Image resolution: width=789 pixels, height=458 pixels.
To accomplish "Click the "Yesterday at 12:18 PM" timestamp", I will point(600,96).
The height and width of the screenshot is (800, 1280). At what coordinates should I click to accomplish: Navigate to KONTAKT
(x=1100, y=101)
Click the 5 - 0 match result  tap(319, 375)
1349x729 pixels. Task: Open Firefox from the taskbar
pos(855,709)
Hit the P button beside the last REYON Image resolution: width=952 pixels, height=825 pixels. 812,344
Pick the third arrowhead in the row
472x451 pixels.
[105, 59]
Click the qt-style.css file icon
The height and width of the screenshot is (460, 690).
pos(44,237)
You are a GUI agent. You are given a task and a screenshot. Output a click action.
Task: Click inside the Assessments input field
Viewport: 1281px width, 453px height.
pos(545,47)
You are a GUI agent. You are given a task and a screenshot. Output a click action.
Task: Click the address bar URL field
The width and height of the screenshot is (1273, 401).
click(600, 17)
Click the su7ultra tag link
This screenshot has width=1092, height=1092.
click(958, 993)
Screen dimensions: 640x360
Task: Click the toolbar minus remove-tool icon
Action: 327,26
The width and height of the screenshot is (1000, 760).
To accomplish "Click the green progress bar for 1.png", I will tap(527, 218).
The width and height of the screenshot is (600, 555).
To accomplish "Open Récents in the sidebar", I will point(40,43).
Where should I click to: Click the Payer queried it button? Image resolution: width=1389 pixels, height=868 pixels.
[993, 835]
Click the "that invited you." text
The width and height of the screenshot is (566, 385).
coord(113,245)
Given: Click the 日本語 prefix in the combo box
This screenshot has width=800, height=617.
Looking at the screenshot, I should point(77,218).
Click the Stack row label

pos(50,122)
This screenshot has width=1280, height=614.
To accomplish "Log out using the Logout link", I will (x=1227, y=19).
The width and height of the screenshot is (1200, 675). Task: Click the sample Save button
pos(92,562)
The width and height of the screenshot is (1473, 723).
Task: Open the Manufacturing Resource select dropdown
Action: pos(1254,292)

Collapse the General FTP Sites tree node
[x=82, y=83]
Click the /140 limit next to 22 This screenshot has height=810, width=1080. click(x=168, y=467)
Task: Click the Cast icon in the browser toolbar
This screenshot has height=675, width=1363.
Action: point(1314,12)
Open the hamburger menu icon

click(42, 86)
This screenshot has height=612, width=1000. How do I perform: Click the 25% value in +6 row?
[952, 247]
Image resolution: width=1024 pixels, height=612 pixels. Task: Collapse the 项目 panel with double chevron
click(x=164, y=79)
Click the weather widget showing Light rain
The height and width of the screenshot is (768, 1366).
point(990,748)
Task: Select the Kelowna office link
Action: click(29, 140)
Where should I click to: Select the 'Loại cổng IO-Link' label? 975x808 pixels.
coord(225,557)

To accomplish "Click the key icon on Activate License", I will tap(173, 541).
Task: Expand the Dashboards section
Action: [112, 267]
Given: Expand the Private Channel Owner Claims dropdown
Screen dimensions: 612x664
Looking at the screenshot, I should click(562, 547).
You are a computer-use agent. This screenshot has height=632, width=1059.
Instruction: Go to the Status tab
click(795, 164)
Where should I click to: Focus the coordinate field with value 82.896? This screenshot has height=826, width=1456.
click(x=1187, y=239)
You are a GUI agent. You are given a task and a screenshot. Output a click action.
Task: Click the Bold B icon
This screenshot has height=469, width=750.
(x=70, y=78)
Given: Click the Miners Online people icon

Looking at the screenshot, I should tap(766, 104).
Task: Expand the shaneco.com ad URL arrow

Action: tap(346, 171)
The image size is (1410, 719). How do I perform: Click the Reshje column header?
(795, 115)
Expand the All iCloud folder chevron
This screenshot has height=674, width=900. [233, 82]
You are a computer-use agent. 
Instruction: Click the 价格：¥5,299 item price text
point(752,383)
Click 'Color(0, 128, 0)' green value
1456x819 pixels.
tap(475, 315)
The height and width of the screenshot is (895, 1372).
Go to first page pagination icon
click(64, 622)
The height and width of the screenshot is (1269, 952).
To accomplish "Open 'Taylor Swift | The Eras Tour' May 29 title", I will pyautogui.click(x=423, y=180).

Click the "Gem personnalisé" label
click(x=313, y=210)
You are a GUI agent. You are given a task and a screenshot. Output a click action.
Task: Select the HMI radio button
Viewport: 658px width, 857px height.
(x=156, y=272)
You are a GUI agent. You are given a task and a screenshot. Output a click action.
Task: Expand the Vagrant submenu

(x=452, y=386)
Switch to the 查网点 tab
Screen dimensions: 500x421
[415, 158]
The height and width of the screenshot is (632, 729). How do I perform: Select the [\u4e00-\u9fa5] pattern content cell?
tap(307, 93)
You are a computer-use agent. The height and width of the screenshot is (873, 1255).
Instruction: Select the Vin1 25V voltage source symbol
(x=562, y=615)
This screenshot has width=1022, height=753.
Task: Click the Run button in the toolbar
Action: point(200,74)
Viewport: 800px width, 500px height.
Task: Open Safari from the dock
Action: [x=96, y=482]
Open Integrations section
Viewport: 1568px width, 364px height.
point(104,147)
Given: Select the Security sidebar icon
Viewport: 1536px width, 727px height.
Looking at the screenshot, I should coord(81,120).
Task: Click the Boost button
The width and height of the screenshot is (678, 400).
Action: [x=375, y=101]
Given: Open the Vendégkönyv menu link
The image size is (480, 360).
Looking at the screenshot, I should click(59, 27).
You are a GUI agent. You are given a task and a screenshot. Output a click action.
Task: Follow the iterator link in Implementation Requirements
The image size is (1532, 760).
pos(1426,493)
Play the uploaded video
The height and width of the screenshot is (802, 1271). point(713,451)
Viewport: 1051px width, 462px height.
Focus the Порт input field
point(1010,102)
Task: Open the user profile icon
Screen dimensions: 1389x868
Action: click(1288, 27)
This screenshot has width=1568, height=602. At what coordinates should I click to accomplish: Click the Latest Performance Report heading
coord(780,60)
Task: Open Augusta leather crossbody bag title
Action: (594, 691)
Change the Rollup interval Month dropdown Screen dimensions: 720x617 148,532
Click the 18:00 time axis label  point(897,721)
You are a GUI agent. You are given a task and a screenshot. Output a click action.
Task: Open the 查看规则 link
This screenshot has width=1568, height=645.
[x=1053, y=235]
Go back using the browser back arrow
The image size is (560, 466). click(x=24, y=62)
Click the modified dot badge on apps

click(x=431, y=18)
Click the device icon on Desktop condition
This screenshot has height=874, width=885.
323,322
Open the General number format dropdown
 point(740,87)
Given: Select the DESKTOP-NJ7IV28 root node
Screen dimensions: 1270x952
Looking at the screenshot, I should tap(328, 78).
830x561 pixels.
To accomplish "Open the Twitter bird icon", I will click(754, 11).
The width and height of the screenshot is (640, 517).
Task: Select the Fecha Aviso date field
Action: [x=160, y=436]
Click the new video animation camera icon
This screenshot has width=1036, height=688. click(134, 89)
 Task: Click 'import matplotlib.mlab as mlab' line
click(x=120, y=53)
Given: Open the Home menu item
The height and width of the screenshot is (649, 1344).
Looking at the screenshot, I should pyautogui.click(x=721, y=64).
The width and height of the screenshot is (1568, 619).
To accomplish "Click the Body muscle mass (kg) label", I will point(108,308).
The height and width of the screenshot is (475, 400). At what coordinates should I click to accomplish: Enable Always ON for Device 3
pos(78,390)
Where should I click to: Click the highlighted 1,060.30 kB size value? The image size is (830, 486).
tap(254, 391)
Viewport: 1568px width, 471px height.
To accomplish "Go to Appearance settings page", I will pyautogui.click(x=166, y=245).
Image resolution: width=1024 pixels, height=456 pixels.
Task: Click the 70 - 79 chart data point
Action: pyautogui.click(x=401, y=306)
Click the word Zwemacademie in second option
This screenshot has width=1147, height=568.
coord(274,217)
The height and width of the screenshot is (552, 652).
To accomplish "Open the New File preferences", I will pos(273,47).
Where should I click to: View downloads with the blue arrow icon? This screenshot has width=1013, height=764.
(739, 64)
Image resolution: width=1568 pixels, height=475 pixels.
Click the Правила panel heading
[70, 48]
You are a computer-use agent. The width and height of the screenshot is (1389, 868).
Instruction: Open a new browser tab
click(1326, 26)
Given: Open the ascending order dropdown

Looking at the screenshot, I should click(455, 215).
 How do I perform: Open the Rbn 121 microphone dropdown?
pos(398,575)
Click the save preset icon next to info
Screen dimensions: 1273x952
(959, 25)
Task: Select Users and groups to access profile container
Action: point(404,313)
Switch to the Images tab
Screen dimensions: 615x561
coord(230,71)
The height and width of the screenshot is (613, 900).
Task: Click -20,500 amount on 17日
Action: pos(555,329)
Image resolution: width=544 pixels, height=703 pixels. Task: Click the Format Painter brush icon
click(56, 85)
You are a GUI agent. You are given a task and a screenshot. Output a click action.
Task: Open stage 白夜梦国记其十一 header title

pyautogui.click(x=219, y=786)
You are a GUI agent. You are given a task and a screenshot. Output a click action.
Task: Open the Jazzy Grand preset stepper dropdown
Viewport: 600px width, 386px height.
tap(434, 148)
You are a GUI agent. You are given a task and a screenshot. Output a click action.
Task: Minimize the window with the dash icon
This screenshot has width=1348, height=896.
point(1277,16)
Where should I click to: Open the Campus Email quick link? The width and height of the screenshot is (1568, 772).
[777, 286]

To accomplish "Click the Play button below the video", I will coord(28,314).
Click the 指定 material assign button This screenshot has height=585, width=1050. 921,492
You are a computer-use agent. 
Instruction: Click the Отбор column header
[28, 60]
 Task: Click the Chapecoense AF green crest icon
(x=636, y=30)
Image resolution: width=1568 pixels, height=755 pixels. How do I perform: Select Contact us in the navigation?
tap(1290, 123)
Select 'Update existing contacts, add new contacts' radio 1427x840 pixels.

YOUR ASSIGNMENT ▸ Beginning at the first line above, repeat exactly until the line containing "Click the qt-style.css file icon", which is included.

RESPONSE TO THIS TASK ▸
Image resolution: width=789 pixels, height=458 pixels.
To accomplish "Click the "Yesterday at 12:18 PM" timestamp", I will point(600,96).
The height and width of the screenshot is (800, 1280). At what coordinates should I click to accomplish: Navigate to KONTAKT
(x=1100, y=101)
Click the 5 - 0 match result  tap(319, 375)
1349x729 pixels. Task: Open Firefox from the taskbar
pos(855,709)
Hit the P button beside the last REYON Image resolution: width=952 pixels, height=825 pixels. 812,344
Pick the third arrowhead in the row
472x451 pixels.
[105, 59]
Click the qt-style.css file icon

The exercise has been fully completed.